Nokia offers MP3 with a twist

Reeling from the successful launch of music phones from Sony Ericsson and Motorola while its own hard-drive handset is delayed, Nokia has announced an

Reeling from the successful launch of music phones from Sony Ericsson and Motorola while its own hard-drive handset is delayed, Nokia has announced another MP3 mobile. But the twistable 3250 won't be available until after the crucial Christmas season.

That's a real shame, because the 3250 looks like it'd fit rather nicely onto our Xmas list, with its large colour screen, 2megapixel camera, FM radio and twisting keypad that has numbers on one side and media controls on t'other. Nokia are hazy about the on-board memory, but the phone features a microSD card slot to expand capacity to 1GB (around 250 songs). And unlike Motorola's iTunes phone, the 3250 will come with 3.5mm headphone adapter so you can use your own cans.

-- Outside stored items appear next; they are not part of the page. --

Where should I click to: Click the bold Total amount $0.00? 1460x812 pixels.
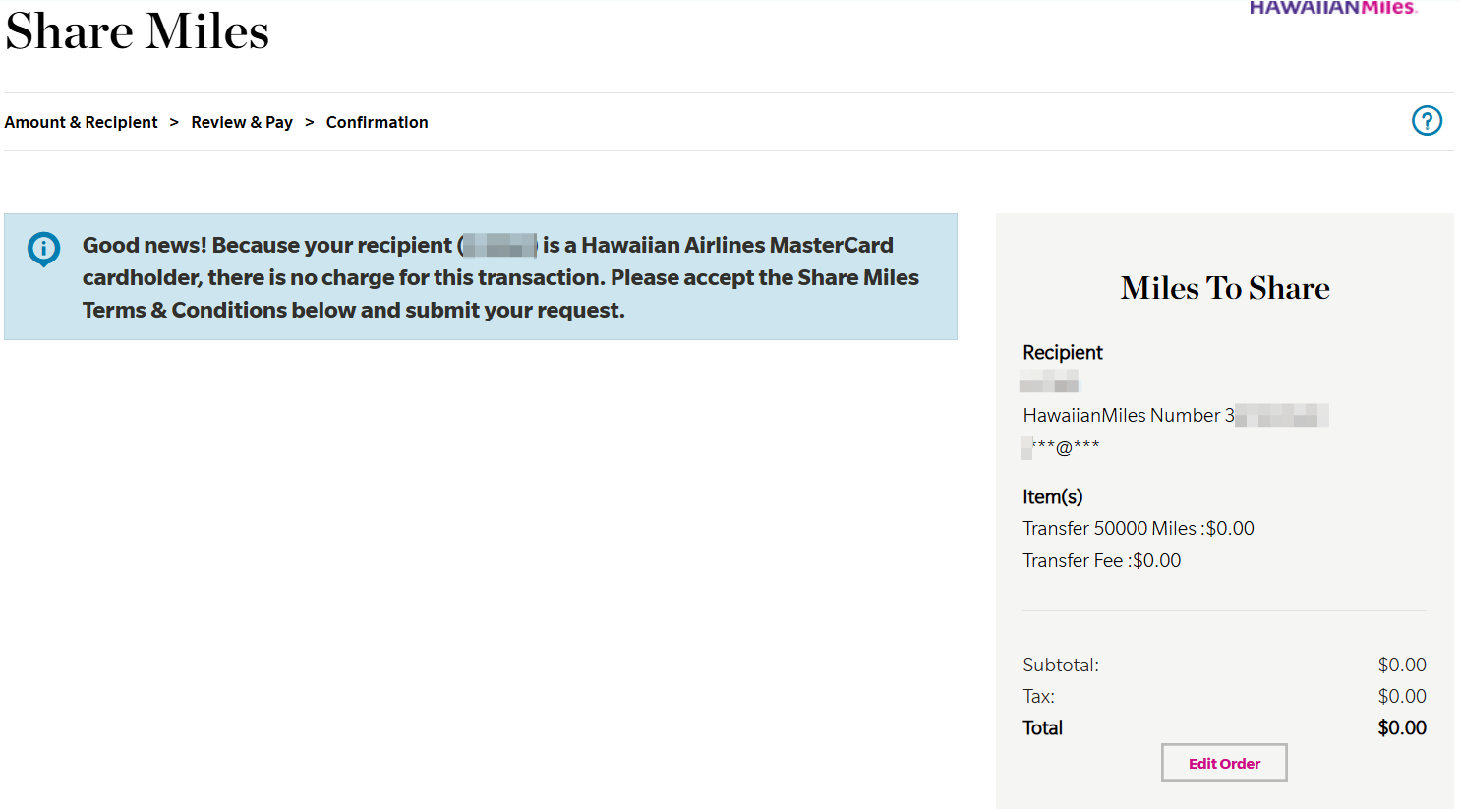[1401, 727]
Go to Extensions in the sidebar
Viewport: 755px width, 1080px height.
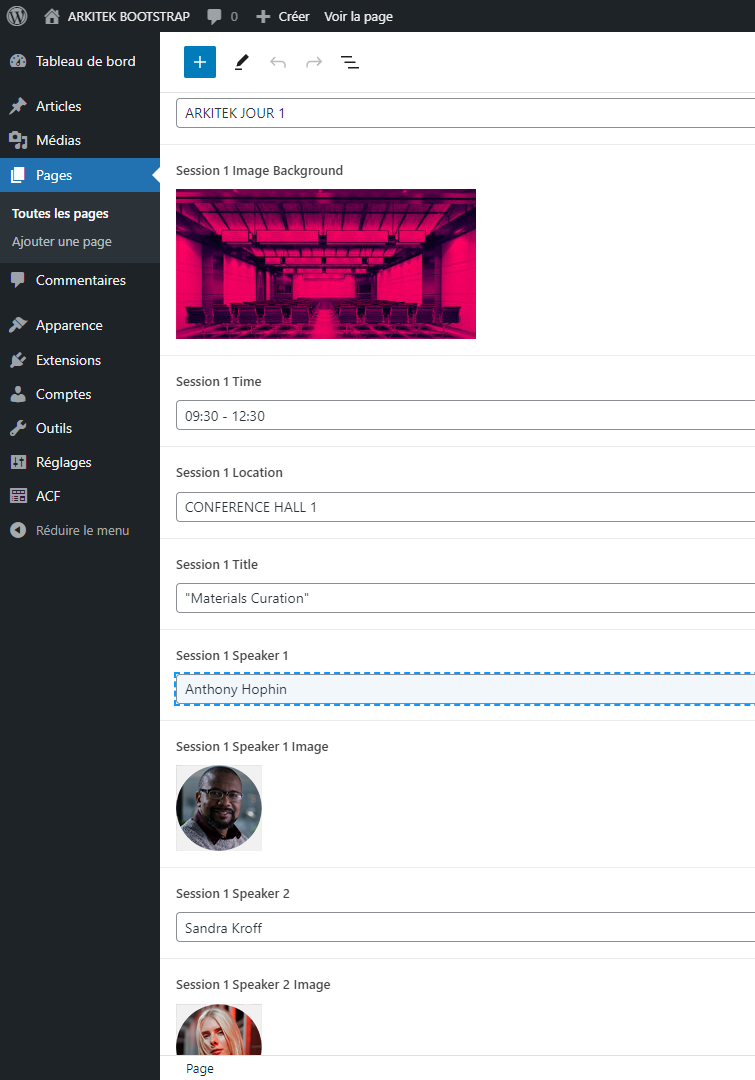point(68,360)
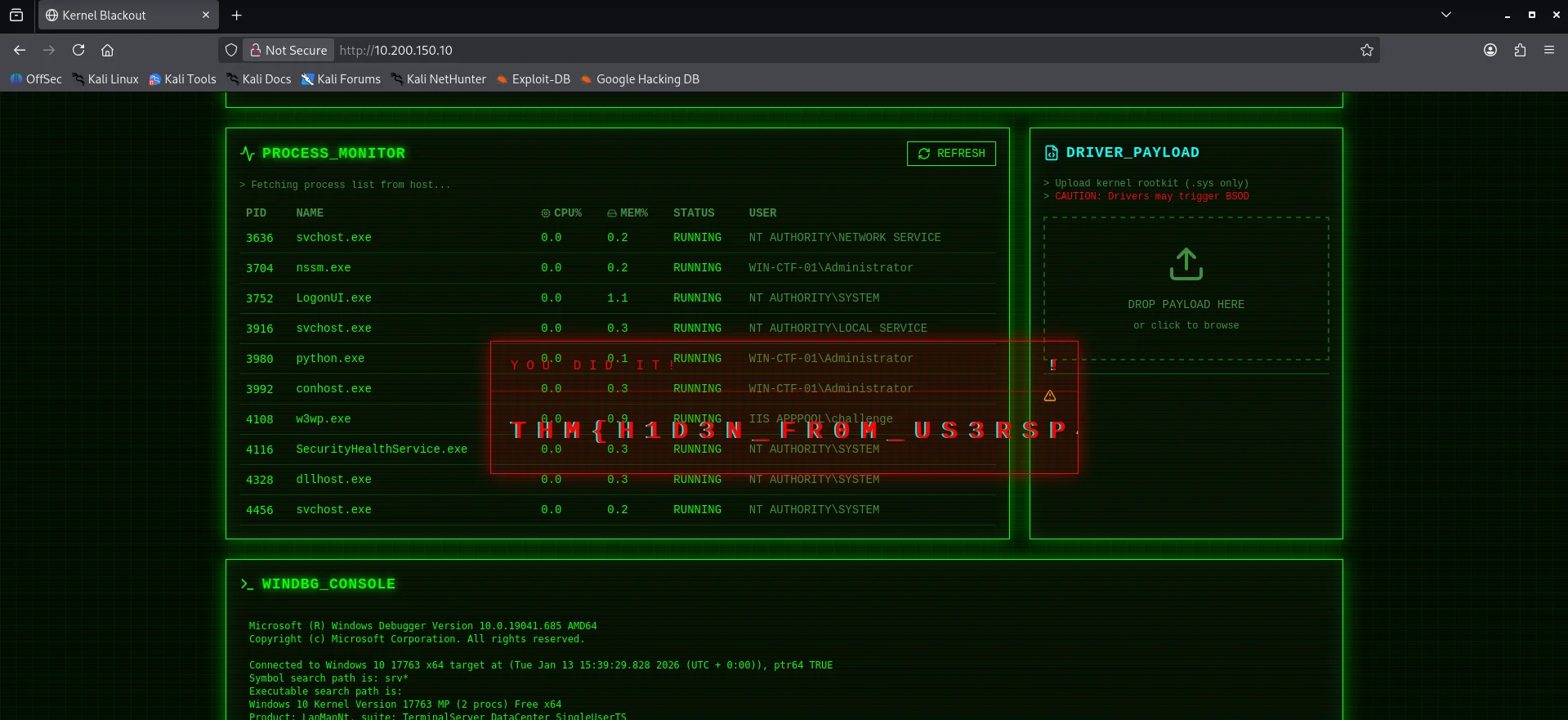Open the Exploit-DB bookmark
1568x720 pixels.
click(534, 79)
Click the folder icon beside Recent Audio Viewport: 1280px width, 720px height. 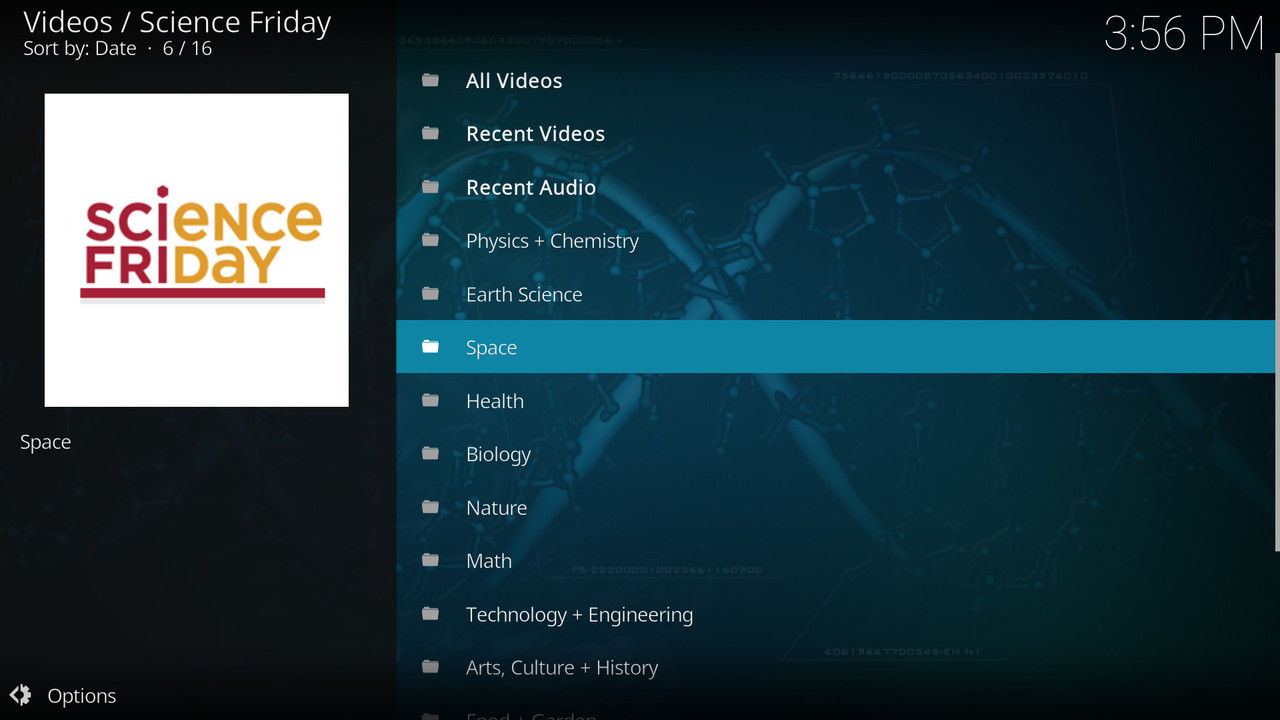[431, 187]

The 3250 has pretty catholic tastes, too: it supports MP3, AAC and WMA music formats as well as Real Audio and mobile-specific eAAC+. It won't work with the iTunes Music Store, though, unless Apple have an unexpected burst of goodwill towards its rivals over the yuletide season.

Nokia announced the 3250, which will cost €350 (£240) unsubsidised, at a vast rave in Berlin this weekend. They also used the event to launch the new 'XpressMusic' sub-brand for music-optimised mobiles. The XpressMusic tag guarantees all the right things – capacity, quality, battery life, proper headphone jacks and multi-format support – but even the presence of The Chemical Brothers and thousands of sweaty revellers couldn't hide the fact that Nokia has been losing ground in the music wars of late.

Back in spring, when the hard-drive N91 was announced, the Finns were the undisputed leaders in converged mobile music devices. But the arrival of the Walkman phone and the iTunes-compatible ROKR, combined with the delay of the N91, has put Nokia on the back foot. It's early days yet, but the company that already considers itself the biggest phone and camera manufacturer in the world has some way to go before it's the number one music brand.